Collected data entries
<<<<

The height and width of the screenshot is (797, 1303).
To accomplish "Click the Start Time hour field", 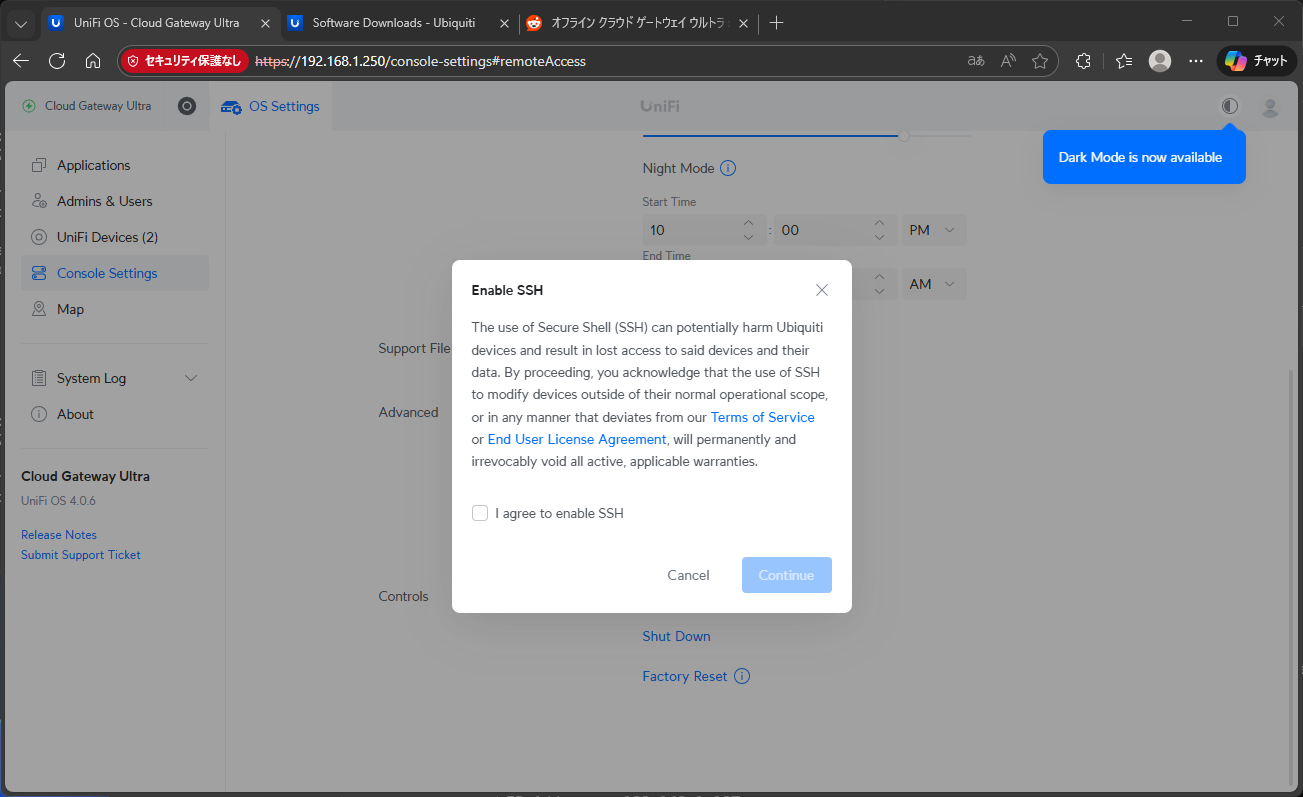I will (x=692, y=230).
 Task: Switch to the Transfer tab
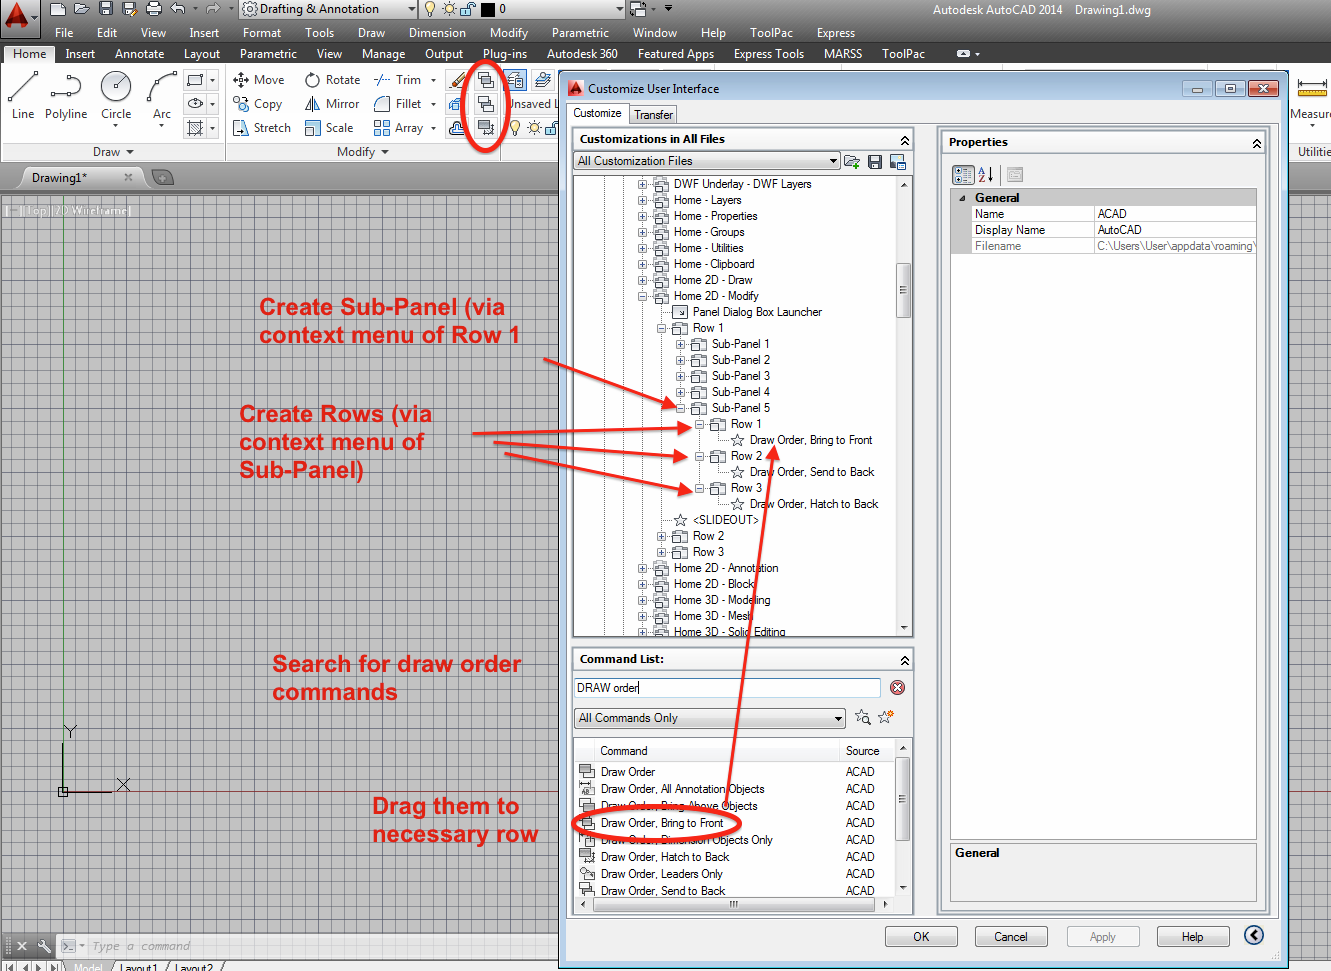click(652, 114)
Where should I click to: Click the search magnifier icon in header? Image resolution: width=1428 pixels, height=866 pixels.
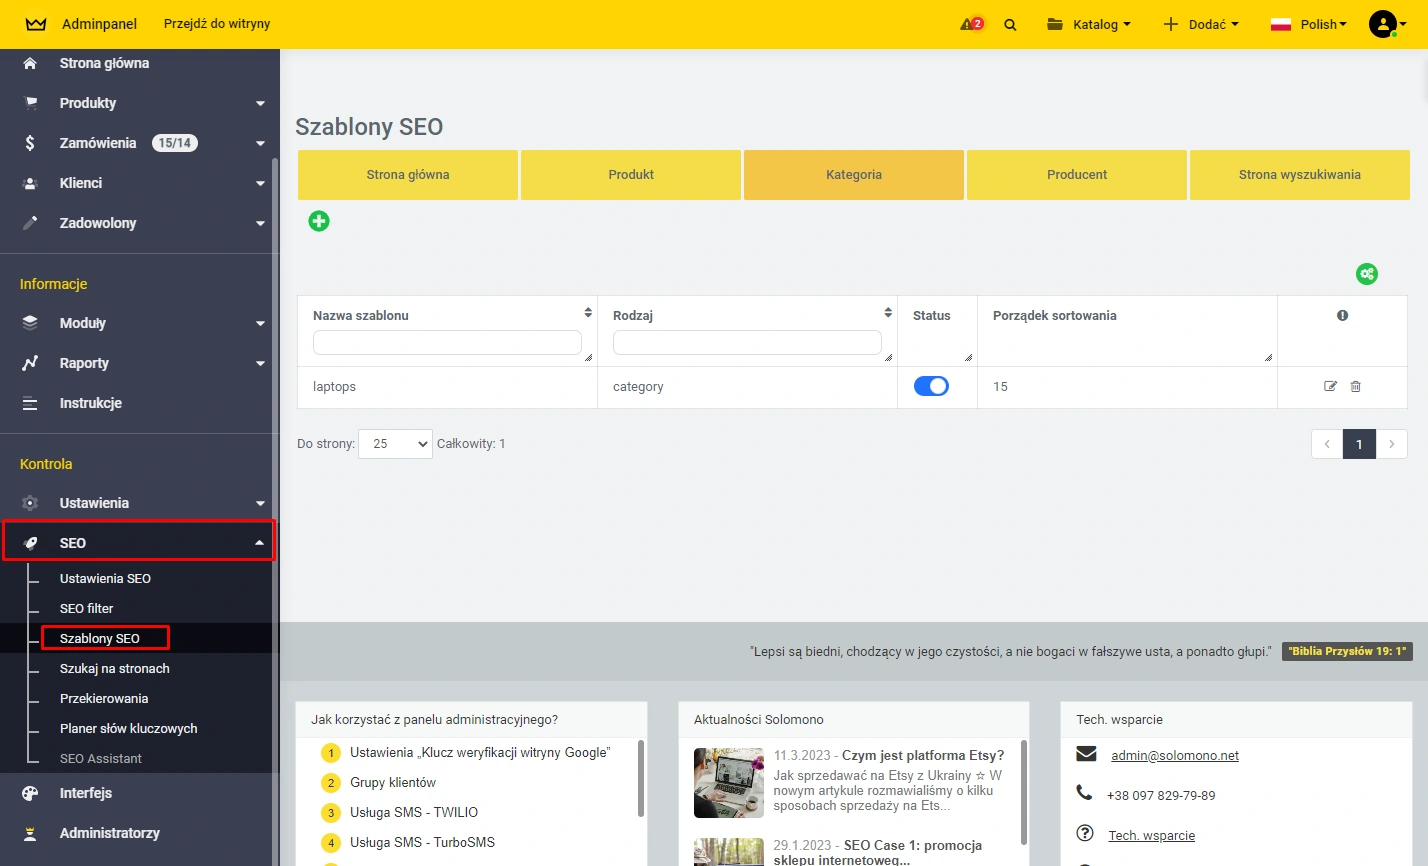click(1010, 25)
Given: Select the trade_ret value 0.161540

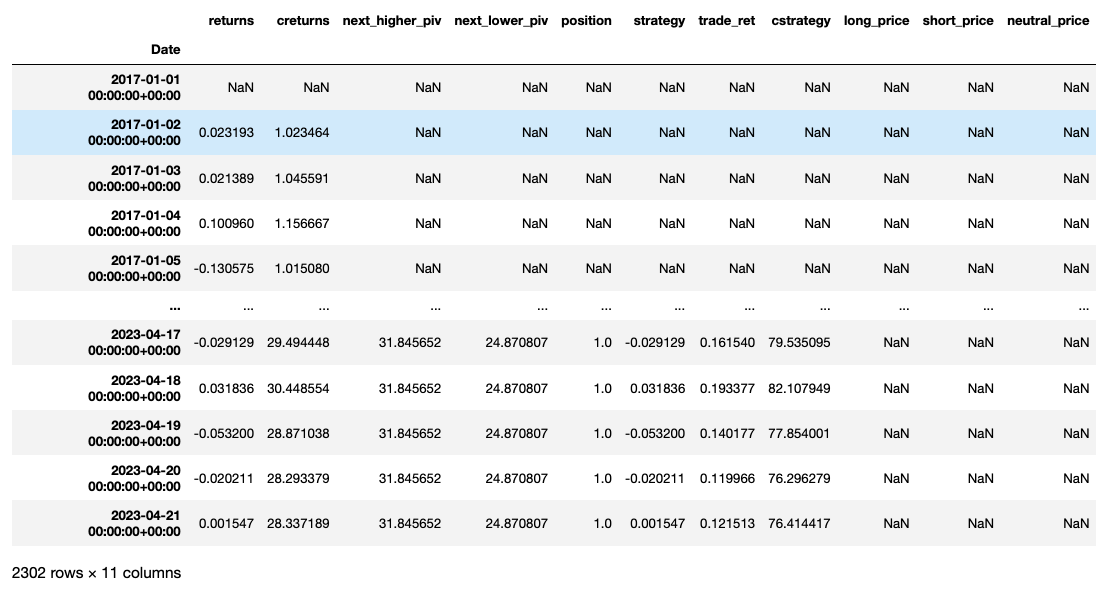Looking at the screenshot, I should point(727,342).
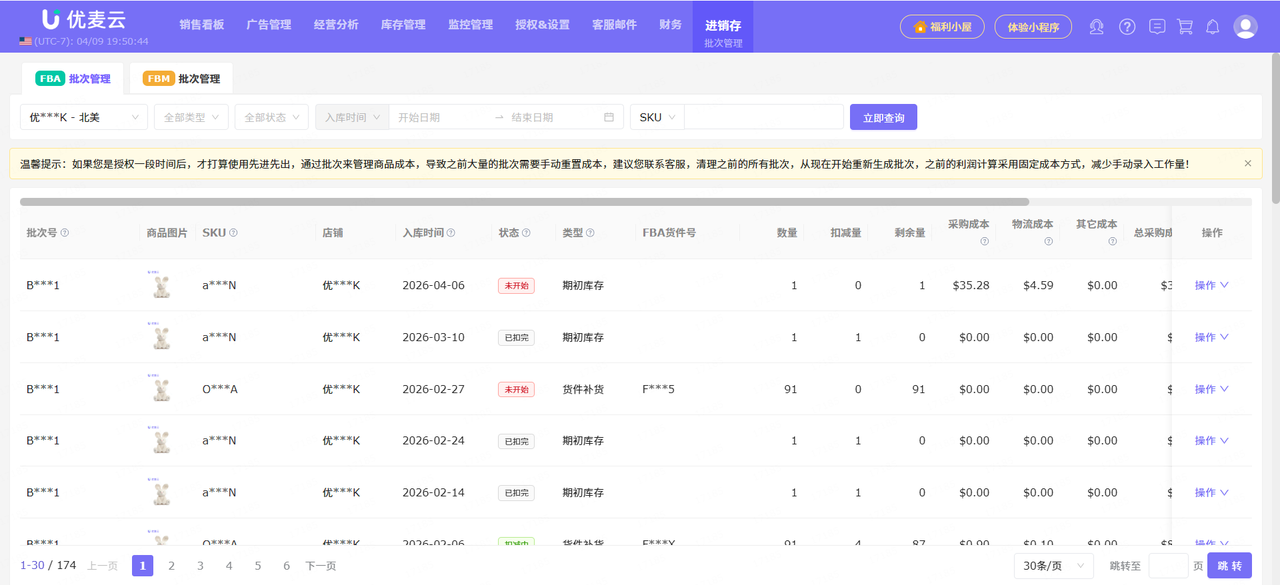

>>>>

__Exercise objective__:
Your copy must hold exactly the lines from the one with "Where should I" to the end of the records above, both included, and no pictures.

__Answer to the exercise__:
Where should I click to: Click the search magnifier icon in header? Image resolution: width=1428 pixels, height=866 pixels.
click(1010, 25)
Given: Select the trade_ret value 0.161540

Looking at the screenshot, I should point(727,342).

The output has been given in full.